Do końca 2023 roku miała zostać opracowana dokumentacja projektowa dla modernizacji ciągu kolejowego linii nr 281 Nakło-Kcynia, dzięki czemu przez Nakło nad Notecią pociągi mogłyby jeździć z Bydgoszczy, a także dla modernizacji krótkiego fragmentu linii nr 356 do województwa wielkopolskiego. Wymagał tego też projekt europejski, bowiem tę dokumentację miała sfinansować Unia Europejska. Z tego planu jednak nic nie wyszło.
O zamiarze opracowania tej dokumentacji projektowej władze województwa mówiły od kilku lat – wynikło to z tego, że znacząco ograniczono inwestycje kolejowe, przesuwając środki europejskie na drogi, wówczas znalazły się środki na dokumentacje techniczne, które w porównaniu z modernizacją torów są stosunkowo tanie. Przetarg ogłoszono na dokumentację dopiero w 2021 roku, czyli była to końcówka okresu do rozliczenia funduszy europejskich. Sprawę skomplikowała konieczność uzyskania decyzji środowiskowej, czego Urząd Marszałkowski jakby nie przewidział. Na sesji sejmiku w kwietniu ubiegłego roku zdziwienie postępowaniem środowiskowym wyraziła Aneta Jędrzejewska z Zarządu Województwa. To postępowanie toczy się do dzisiaj – być może na początku lipca się zakończy, ale nie można wykluczyć, że zostanie wydłużone o kolejne tygodnie.
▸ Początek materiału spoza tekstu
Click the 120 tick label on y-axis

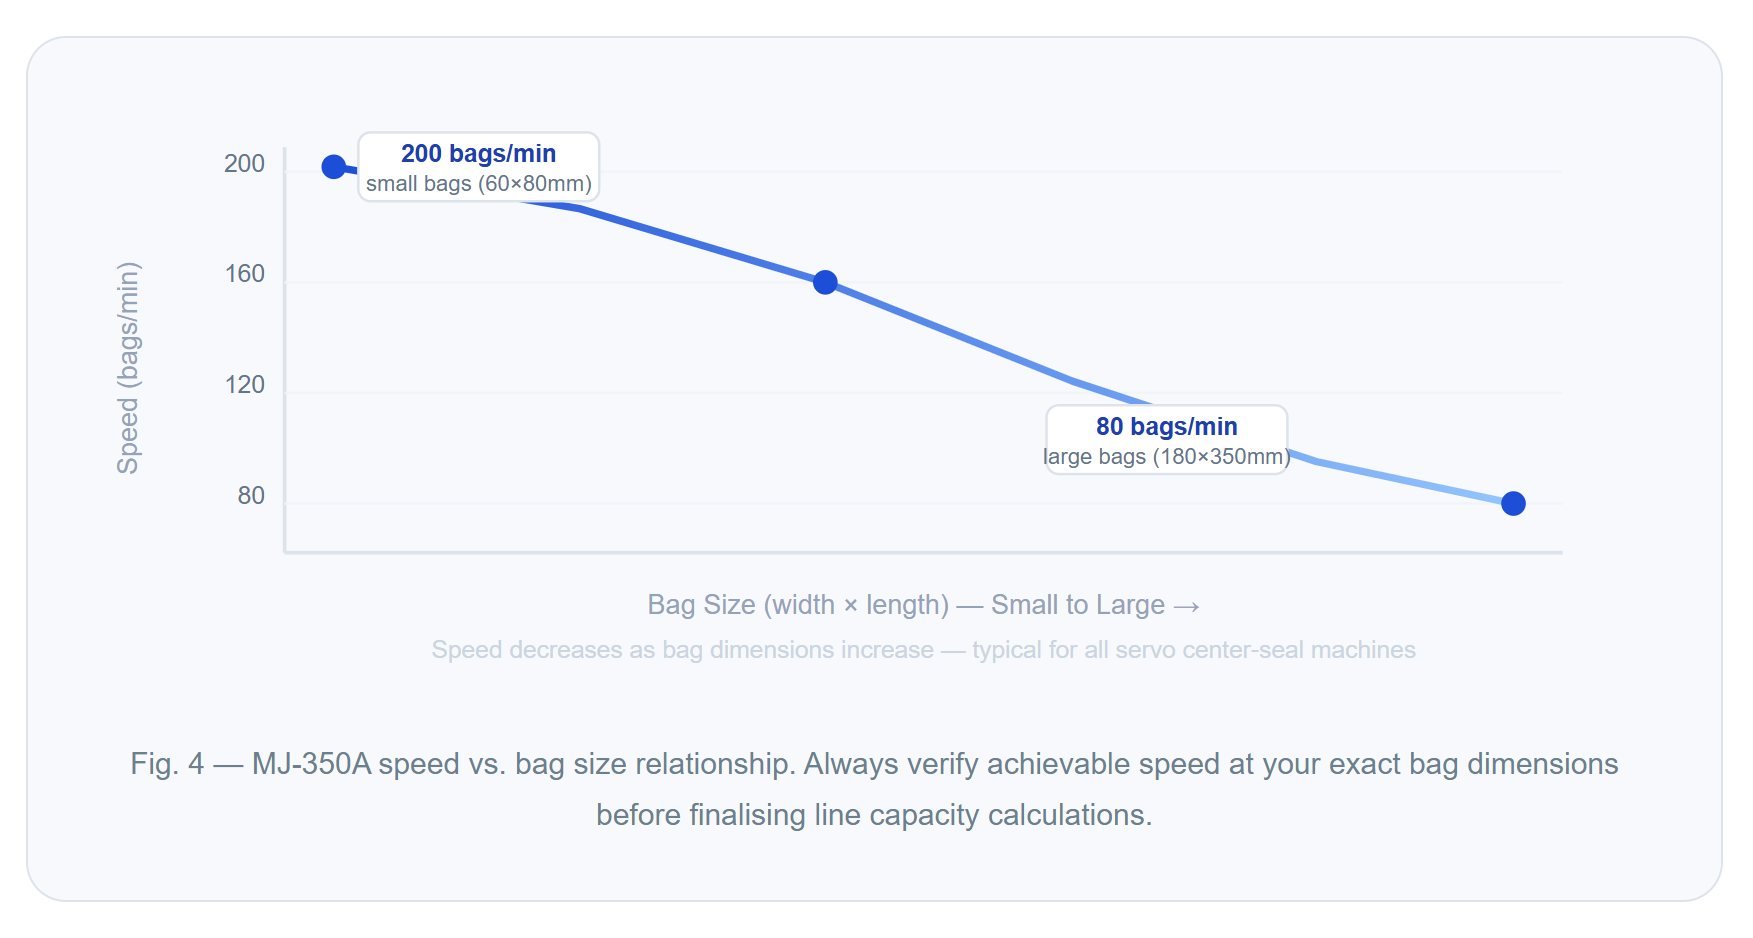[x=244, y=385]
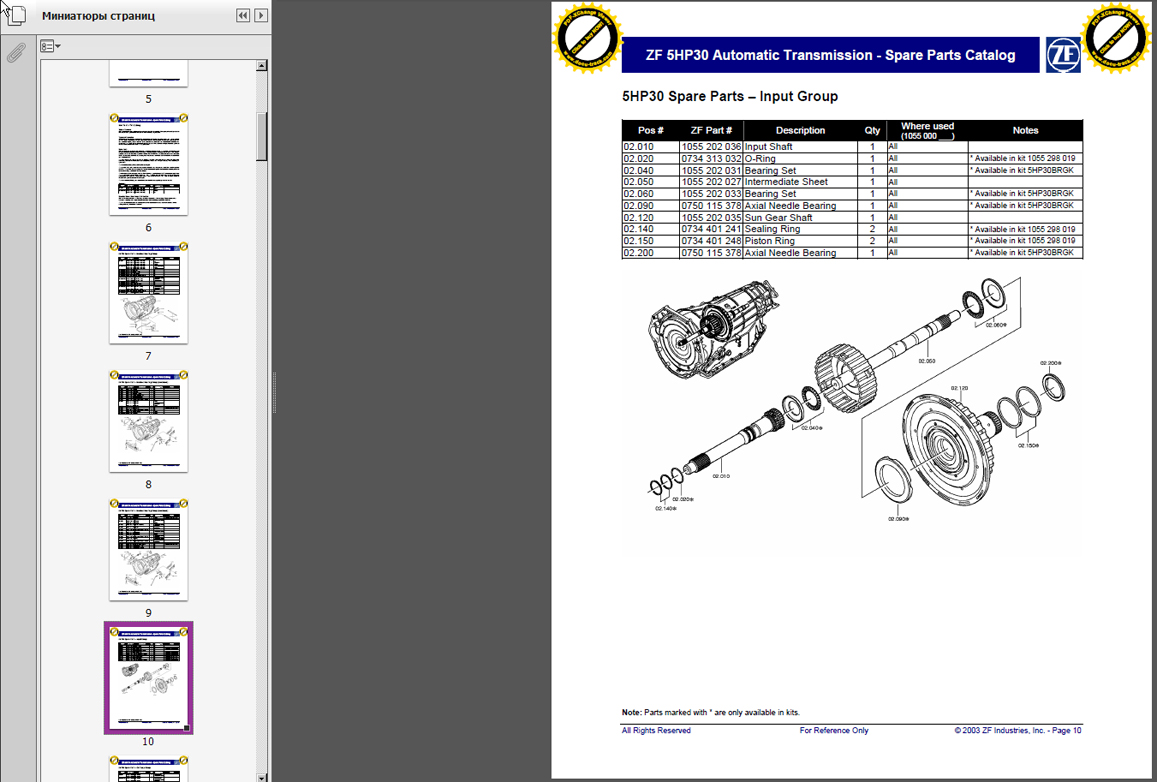The image size is (1157, 782).
Task: Collapse the thumbnails panel with double-arrow button
Action: point(243,16)
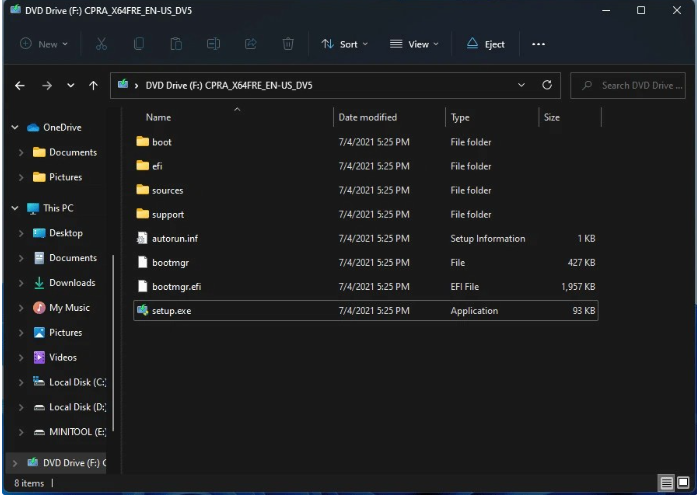
Task: Expand the Local Disk (C:) node
Action: tap(21, 382)
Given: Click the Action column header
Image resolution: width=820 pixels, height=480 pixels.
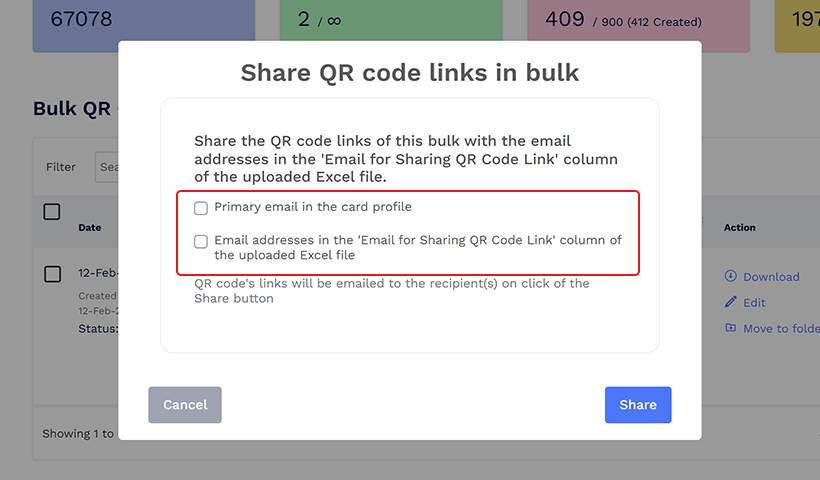Looking at the screenshot, I should (x=739, y=227).

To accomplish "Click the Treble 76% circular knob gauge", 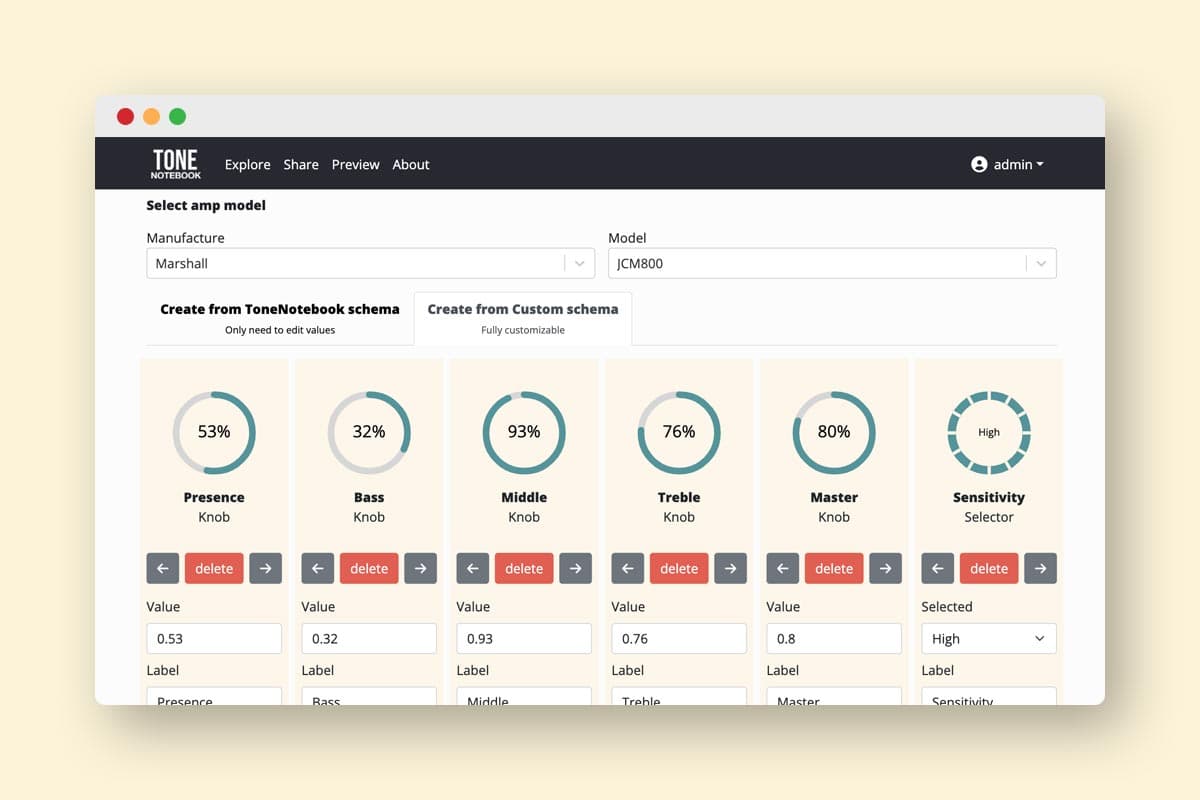I will click(679, 432).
O tę sprawę pytała na poniedziałkowej sesji radna opozycji Anna Maćkowska, dlaczego nie uzyskano dokumentacji projektowej przed końcem 2023 roku. Marszałek Piotr Całbecki zrzucał winę na PKP PLK i poprzedni rząd, że nie zabezpieczono środków. Z racji tego, że nie mamy na dzisiaj dokumentacji projektowej wraz z wymaganą decyzją, szansę na pozyskanie dofinansowania europejskiego są niewielkie, a zaraz skończą się całkowicie środki z perspektywy finansowej 2021-2027 na kolej.